After years of stagnation, Microsoft Windows, Xbox, and Surface are showing some signs of life.
- Microsoft reported solid quarterly earnings on Thursday — with the surprise result that its More Personal Computing unit had posted 13% growth over the same period in 2017.
- That unit encompasses Windows, Xbox, and Surface, all businesses that Wall Street has long considered secondary to the meteoric rise of Microsoft's cloud computing businesses.
- The results prove that there's life left in these businesses yet, at least partially allaying fears that Microsoft was getting out of consumer technology.
- A big driver of that growth: Sales of third-party Xbox games.
When Microsoft announced its rock-solid quarterly earnings on Thursday, Wall Street analysts were happy to see the continued growth of its cloud computing businesses.
But there was a surprise buried in Microsoft's earnings statement. After years of stagnation, the More Personal Computing segment saw a gain of 13% over the same period of 2017, hitting $9.9 billion in revenue.
As a refresher, that segment encompasses the Windows operating system, the Surface hardware business, the Xbox gaming division, and the Bing search engine.
With the PC market in steady decline, Sony's PlayStation 4 crushing the Xbox One console in sales, and Google maintaining its dominance over search, the More Personal Computing segment has largely been discarded by Wall Street as secondary, at best, to Microsoft's still fast-growing business cloud services.
And yet, there's clearly some kind of life left in the segment, still. These results serve as at least a partial rebuke to the Microsoft fans who worry that the company is poised to kill the Surface and get out of the consumer hardware business entirely.
Third party games to the rescue
Microsoft itself credits the strength in More Personal Computing to a few different factors.
First, most businesses still need PCs, and they're moving to Windows 10 in droves. Microsoft says that revenue from selling Windows 10 Pro licenses to Windows manufacturers was up 11% from the same period in 2017, and that revenue from multi-year Windows 10 service agreements and cloud services was up 21% over the same span. It should be noted, however, that revenue from consumer Windows 10 licenses was down 8%.
Second, overall gaming revenue was up 18% over the same period last year, to about $2.2 billion. Some of that gaming growth is from services, like its Twitch competitor Mixer, or the all-you-can-play subscription service Xbox Game Pass.
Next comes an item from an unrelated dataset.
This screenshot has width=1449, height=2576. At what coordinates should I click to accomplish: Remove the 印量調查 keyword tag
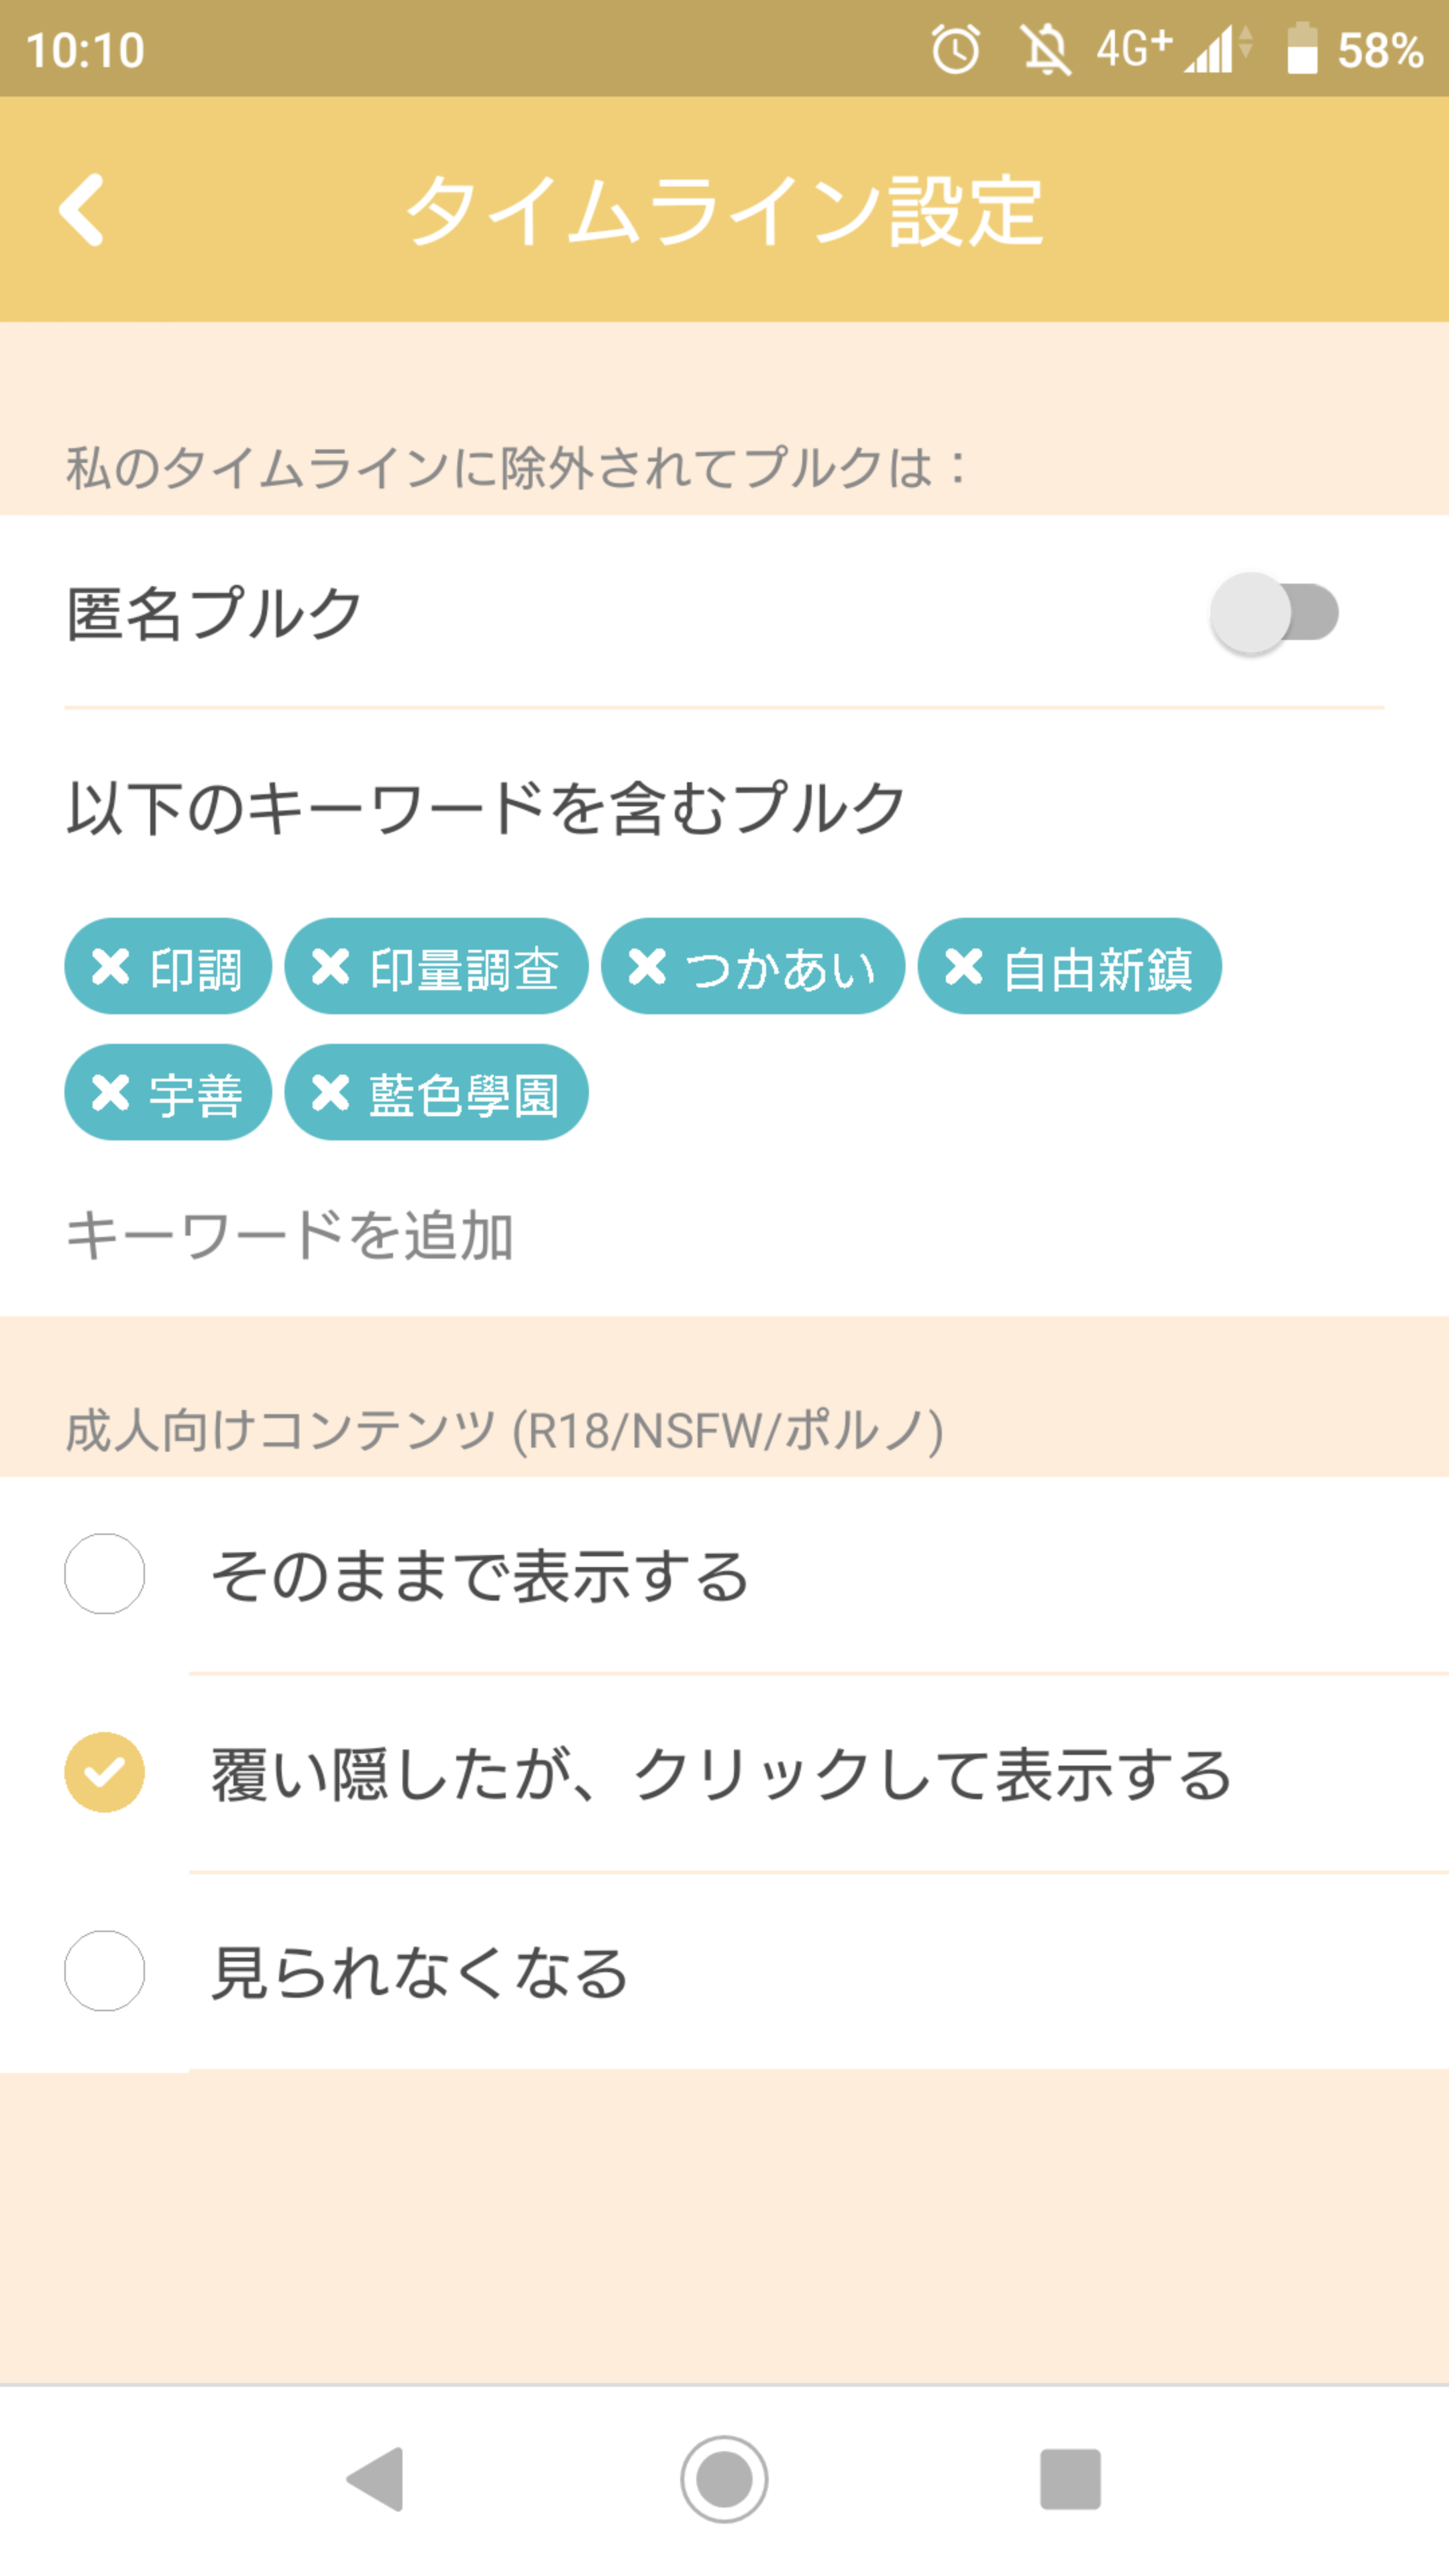pos(330,966)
Mostly, though, Microsoft says that the real driver was Xbox software and services, which was up 24% over the same period in 2017, "mostly on third-party strength."
This is especially interesting: A common criticism of the Xbox One is that Microsoft doesn't publish enough titles that are exclusive to the console — giving gamers few reasons to choose it over rivals like the Sony PlayStation 4 and Nintendo Switch. However, Microsoft is saying that games from other publishers are selling well enough to bolster Xbox revenue.
Finally, Microsoft says that revenue from its Surface computers was up 32% from the same period of 2017, hitting just shy of $1.1 billion. That's a good look for Microsoft, after growth in Surface actually stagnated during the all-important holiday quarter last year, reinforcing speculation that the business would be discontinued.
There's still one quarter left to go in Microsoft's fiscal year, and it remains to be seen if this growth is a sign of things to come, or just a one-time blip as the company continues to go all-in on cloud.
One thing, ultimately, is very clear: With Microsoft's phone business almost fully unwound, the company is at least not being weighed down by that albatross around its neck anymore.